For GPU usage, go to "Edit > Notebook Settings" and make sure the hardware accelerator is set to GPU.

In [None]:
import torch
import torchvision
from torchvision import transforms

# Creating a PyTorch device, so that inputs, outputs and models are apllied to
#   the available GPU
device = torch.device('cuda:0' if torch.cuda.is_available() else 'cpu')

## Setting up initial enrolling parameters

In [None]:
# `dataset_path ` represents the path containing the dog breed images (from the
#   initial 100 classes)
dataset_path = os.path.join(root, 'dogs', 'train')

# `model_ckpt_path` encodes the path to the file containing the weights of the
#   embeddings extraction model
model_ckpt_path = os.path.join(root, 'models', 'embedder.pth')

# `initial_enroll_path` represents the path where to save the embeddings of the
#   set of images representing the initial 100 classes
initial_enroll_path = os.path.join(root, 'models', 'initial_enroll.pkl')

# Batch size which to compute the embeddings
batch_size = 32

# Number of workers for multiprocessing the images loading
n_workers = 8

## Setting up embedder model loading

In [None]:
def embedder_model(n_embeddings):
  '''
  Generates a CNN ResNet50-based embedder.
  
  Parameters
  ----------
  n_embeddings
    number of embeddings to be outputted
  
  Returns
  -------
  x : torch.nn
    the model
  '''

  # First, `x` is a new ResNet50 CNN model
  x = torchvision.models.resnet50(pretrained=False)
  
  # Change the final fully connected layer so that the output size
  #   matches the desired `n_embeddings` size. Also, apply sigmoid
  #   function
  x.fc = torch.nn.Sequential(
      torch.nn.Linear(2048, n_embeddings),
      torch.nn.Sigmoid())

  return x

# Load checkpoint of the trained embedding extractor
model_ckpt = torch.load(model_ckpt_path, map_location=device)

# Get the number of embeddings of the trained model
n_embeddings = model_ckpt['n_embeddings']

# Get the weights of the trained model
state_dict = model_ckpt['state_dict']

# Initialize the embedder architecture
model = embedder_model(n_embeddings)

# Load the weights into the embedder
model.load_state_dict(state_dict)
model.eval()
model = torch.jit.script(model).to(device)

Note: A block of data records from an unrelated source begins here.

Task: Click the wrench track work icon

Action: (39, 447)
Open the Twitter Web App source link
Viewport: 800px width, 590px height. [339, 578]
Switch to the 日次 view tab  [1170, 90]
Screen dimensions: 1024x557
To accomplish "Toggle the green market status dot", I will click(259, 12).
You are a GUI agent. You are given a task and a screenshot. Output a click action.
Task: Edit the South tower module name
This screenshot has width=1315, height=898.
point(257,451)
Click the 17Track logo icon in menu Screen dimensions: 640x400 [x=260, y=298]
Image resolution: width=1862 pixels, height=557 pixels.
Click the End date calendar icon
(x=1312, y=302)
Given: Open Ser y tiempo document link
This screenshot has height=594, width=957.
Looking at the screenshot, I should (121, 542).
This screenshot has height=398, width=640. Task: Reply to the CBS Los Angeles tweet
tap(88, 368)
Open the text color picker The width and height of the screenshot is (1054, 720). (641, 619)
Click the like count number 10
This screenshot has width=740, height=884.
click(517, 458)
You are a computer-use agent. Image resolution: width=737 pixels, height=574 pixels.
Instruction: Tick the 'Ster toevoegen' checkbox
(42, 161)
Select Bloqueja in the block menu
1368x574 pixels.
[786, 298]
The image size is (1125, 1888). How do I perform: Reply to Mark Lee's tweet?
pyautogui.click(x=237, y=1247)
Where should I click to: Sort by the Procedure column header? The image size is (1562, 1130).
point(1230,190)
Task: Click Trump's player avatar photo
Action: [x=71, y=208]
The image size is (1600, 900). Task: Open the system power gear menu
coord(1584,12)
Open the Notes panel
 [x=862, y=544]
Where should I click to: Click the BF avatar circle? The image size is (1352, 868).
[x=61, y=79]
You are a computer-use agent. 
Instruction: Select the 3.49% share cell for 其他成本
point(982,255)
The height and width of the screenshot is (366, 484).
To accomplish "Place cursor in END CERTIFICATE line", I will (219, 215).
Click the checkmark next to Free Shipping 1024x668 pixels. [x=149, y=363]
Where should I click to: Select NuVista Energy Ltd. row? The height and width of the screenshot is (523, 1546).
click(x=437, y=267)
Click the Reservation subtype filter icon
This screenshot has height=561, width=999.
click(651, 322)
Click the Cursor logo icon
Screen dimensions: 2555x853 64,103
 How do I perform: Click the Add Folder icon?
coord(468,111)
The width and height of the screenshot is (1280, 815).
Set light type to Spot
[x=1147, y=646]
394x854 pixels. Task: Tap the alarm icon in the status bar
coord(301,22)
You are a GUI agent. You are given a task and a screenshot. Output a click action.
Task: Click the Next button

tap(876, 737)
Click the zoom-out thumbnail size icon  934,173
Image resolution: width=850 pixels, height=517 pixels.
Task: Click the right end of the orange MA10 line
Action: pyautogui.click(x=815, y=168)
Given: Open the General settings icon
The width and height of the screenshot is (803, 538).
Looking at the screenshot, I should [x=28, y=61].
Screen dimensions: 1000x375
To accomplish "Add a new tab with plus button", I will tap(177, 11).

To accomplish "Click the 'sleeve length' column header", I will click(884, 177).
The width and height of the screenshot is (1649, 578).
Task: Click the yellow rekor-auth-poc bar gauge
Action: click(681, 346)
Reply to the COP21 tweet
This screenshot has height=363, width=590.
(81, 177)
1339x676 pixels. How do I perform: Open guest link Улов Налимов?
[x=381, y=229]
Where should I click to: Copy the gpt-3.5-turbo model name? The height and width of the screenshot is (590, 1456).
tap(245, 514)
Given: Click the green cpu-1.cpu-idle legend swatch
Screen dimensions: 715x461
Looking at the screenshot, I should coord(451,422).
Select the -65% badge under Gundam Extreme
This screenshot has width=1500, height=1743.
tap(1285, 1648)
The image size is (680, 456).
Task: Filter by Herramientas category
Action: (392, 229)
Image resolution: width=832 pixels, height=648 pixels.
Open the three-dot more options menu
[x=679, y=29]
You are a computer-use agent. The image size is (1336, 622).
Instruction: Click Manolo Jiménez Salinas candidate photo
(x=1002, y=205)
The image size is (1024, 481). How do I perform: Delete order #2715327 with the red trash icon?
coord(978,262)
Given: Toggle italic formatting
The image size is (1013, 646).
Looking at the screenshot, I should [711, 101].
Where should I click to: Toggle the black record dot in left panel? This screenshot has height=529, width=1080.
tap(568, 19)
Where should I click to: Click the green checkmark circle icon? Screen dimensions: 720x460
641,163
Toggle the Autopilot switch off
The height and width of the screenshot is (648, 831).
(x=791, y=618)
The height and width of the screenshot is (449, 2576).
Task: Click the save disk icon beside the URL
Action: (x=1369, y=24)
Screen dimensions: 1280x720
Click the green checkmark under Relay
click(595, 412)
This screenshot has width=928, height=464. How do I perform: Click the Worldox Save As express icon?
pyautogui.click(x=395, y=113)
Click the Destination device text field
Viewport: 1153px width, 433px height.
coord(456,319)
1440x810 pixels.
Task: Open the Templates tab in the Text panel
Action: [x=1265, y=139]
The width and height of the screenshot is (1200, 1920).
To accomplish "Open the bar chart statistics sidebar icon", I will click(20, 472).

## Initial dataset loading

In [None]:
class ImageDataset(torch.utils.data.Dataset):
  """
  A class to read the set of images from the initial 100 classes.
  
  Attributes
  ----------
  classes : list<str>
    list of classes (dog breeds) presented in the 100-classes initial dataset
  instances_path : list<str>
    list of paths of each instance of the 100-classes initial dataset
  instances_class : list<int>
    list of dog breed labels of each instance of the 100-classes initial dataset
  transform : torch.transform
    input preprocessing pipeline

  Data descriptors
  ----------------
  __getitem__
    Gets the model's input and the respective dog breed index from a dataset
      instance.

  __len__
    Gets the number of samples presented in the set of images from the initial
      100 classes.
  """

  def __init__(self, dataset_path):
    '''
    Constructs all the attributes for the image loader object.

    Parameters
    ----------
    dataset_path : str
      root of the 100-classes initial dataset
    '''

    # `dataset_path` divides the dataset in a list of directories, where each
    #   directory represent a class (dog breed). When listing the presented
    #   directories in `dataset_path`, `self.classes` will contain the list of
    #   dog breeds presented in the dataset
    self.classes = sorted(os.listdir(dataset_path))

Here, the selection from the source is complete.